Business Travel: Read This Before You Have to Travel for Work
From navigating an airport and a rental car line to finding healthy food options along the way, traveling for work may seem daunting to an employee who hasn't done it before. But with a few tips from the pros, business travel can actually be an enjoyable experience.
Millennials have famously coined the term “bleisure,” a fun combination of business and leisure, which promotes the idea that business travel can include fun parts as well. Although it doesn’t always work for employees on a strict schedule, almost anyone can integrate a bit of bleisure into their business trips. Whether your next trip is strictly leisure, or in the bleisure category, make sure you never do these things in your hotel room.
How do you go on a business trip?
Business travel simply means your presence is needed in another location outside of your hometown for the work you are completing. Typically, it consists of meeting with clients or co-workers in a different office or attending an enrichment training or conference within your field.
What is the purpose of a business trip?
In the age of Skype, Microsoft Teams, conference calls, and other digital platforms, one might wonder what the purpose is of business travel at all. However, in some fields the face to face meeting is irreplaceable. Any great sales executive will vouch for the power of an in-person meeting, including the ability to read body language and adjust your pitch, and similar benefits.
John E. DiScala, known as “Johnny Jet,” a Forbes‘ Top 10 Travel Influencer, shares that meeting in person can help one avoid all the awkwardness that often accompanies a conference call. “A business trip can also strengthen existing relationships and create new ones. In this digital age, we spend so much time on devices and communicating via email, text and even social media, that it’s nice and oftentimes more productive to interact in real life.”

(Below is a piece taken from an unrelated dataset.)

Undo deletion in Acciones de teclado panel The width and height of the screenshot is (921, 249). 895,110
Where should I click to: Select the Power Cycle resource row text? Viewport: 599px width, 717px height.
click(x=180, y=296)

How can I prepare for a business trip?
It’s all in the preparation. Chris Lopinto, president and co-founder of ExpertFlyer.com, an online airline travel information website whose primary customers are frequent business travelers, suggests paying attention to your packing by choosing conservative clothing in neutral colors like black, white, and gray. “Then you can mix and match and take fewer clothes; this could be the difference between packing a carry on or checking a suitcase,” he says. Having a checklist of essentials to remember will ensure you aren’t the frazzled traveler at the security entrance scrambling to find your boarding pass or passport.
Where can I travel for business?
Your company will direct you on the specific location they need you to drive or fly to for business travel, but in some cases, you can propose a trip or request a meeting you would like to attend. “The most common business travel destinations are big financial cities like New York, Chicago, London, San Francisco, Hong Kong, and Tokyo,” DiScala says. “Other common destinations are where large conferences take place like Las Vegas, Orlando, Miami, Phoenix, Los Angeles, and San Diego.”
How can I make my business travel easier?
Lopinto recommends not settling for a seat on a flight that you may not be happy with, whether that is an aisle seat or a window seat. He also cautions travelers that it’s no longer very easy to upgrade your section on a plane. “There is no way to “beat” the system anymore and many times the airlines would rather sell the premium seat than give it away as an upgrade. The only other option for those that are casual flyers without status is to hope for an upgrade offer at the airport check-in kiosk, which there is no guarantee of,” he said.
DiScala adds that “The best way to make business travel more enjoyable is to figure out ways to avoid long lines at the airport and tight seats on the airplane. Business travelers should immediately sign up for Global Entry to avoid immigration lines when returning to the U.S. and it also comes with TSA Pre[check], so they have shorter security lines and don’t have to take their shoes off or laptop or liquids out of their bags.” He also recommends CLEAR, which uses biometrics and allows travelers to cut to the front of the security lines in select airports (and stadiums).”